Document extract:
++++++

Cricket ground in England

St George's Road is a cricket ground located off St George's Road in Millom, Cumberland. The ground is bordered to the south–east by the Cumbrian Coast Line and to the north and west by housing. It is the home venue of Millom Cricket Club.

==History==
Constructed prior to 1925, the first recorded match on the ground saw Cumberland play a North Lancashire League team in 1925. Cumberland first played at the ground the 1961 Minor Counties Championship against the Lancashire Second XI. The county played four further Minor Counties Championship matches there in the 1960s, before a single match annually there between 1971 and 1994, with the exception of 1977, when no match was played there. Cumberland played four further Minor Counties Championship matches there, the last of which saw them play Suffolk in 2000. Cumberland have played a total of 32 Minor Counties Championship at the ground to date. In 2001, the ground hosted its only List A match when Cumberland played the Warwickshire Cricket Board in the 2002 Cheltenham & Gloucester Trophy, which the Warwickshire Cricket Board won by 17 runs, thanks largely to Jim Troughton's 115 runs and four wickets. The following season, the ground hosted a single MCCA Knockout Trophy between Cumberland and the Yorkshire Cricket Board, however the match was abandoned without a ball bowled.

++++++

Dataset entries:
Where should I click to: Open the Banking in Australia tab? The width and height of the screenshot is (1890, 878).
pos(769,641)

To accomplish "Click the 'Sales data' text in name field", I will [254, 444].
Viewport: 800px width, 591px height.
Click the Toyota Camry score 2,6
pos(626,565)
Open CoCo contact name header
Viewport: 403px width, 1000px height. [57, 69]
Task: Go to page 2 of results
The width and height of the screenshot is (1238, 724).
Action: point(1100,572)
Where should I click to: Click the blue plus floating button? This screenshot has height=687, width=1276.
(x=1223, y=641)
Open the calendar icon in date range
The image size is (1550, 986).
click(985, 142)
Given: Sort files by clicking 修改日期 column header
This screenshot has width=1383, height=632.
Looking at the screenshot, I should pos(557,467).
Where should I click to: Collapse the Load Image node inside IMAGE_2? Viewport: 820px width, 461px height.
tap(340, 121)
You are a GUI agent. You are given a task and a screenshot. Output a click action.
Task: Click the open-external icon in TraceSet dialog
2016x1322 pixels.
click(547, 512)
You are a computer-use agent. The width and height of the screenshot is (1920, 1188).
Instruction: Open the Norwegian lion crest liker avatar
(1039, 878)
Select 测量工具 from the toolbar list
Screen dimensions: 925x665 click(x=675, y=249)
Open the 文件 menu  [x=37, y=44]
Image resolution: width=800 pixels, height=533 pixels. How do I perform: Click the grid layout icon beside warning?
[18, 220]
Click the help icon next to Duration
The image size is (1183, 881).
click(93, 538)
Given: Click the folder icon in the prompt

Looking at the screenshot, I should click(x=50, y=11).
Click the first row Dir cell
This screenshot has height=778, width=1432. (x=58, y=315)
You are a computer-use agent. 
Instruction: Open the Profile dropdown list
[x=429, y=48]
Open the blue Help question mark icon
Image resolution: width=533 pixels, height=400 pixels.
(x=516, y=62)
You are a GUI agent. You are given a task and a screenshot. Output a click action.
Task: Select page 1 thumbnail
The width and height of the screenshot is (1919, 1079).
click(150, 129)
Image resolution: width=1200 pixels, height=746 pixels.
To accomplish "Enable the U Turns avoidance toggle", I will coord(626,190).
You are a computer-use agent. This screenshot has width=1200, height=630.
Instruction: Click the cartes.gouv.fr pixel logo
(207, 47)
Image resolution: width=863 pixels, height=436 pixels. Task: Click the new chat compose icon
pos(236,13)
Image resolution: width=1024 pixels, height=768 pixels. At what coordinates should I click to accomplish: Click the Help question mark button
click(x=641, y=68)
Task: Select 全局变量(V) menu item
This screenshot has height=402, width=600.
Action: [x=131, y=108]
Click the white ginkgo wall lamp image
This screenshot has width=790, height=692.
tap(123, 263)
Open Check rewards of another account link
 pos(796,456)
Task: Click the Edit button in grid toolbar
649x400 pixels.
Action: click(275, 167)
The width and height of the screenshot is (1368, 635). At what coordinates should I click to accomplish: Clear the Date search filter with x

++++++

Work task:
Write out everything in the St George's Road text above from "St George's Road is" down to "Millom Cricket Club.", word for word.

Task result:
St George's Road is a cricket ground located off St George's Road in Millom, Cumberland. The ground is bordered to the south–east by the Cumbrian Coast Line and to the north and west by housing. It is the home venue of Millom Cricket Club.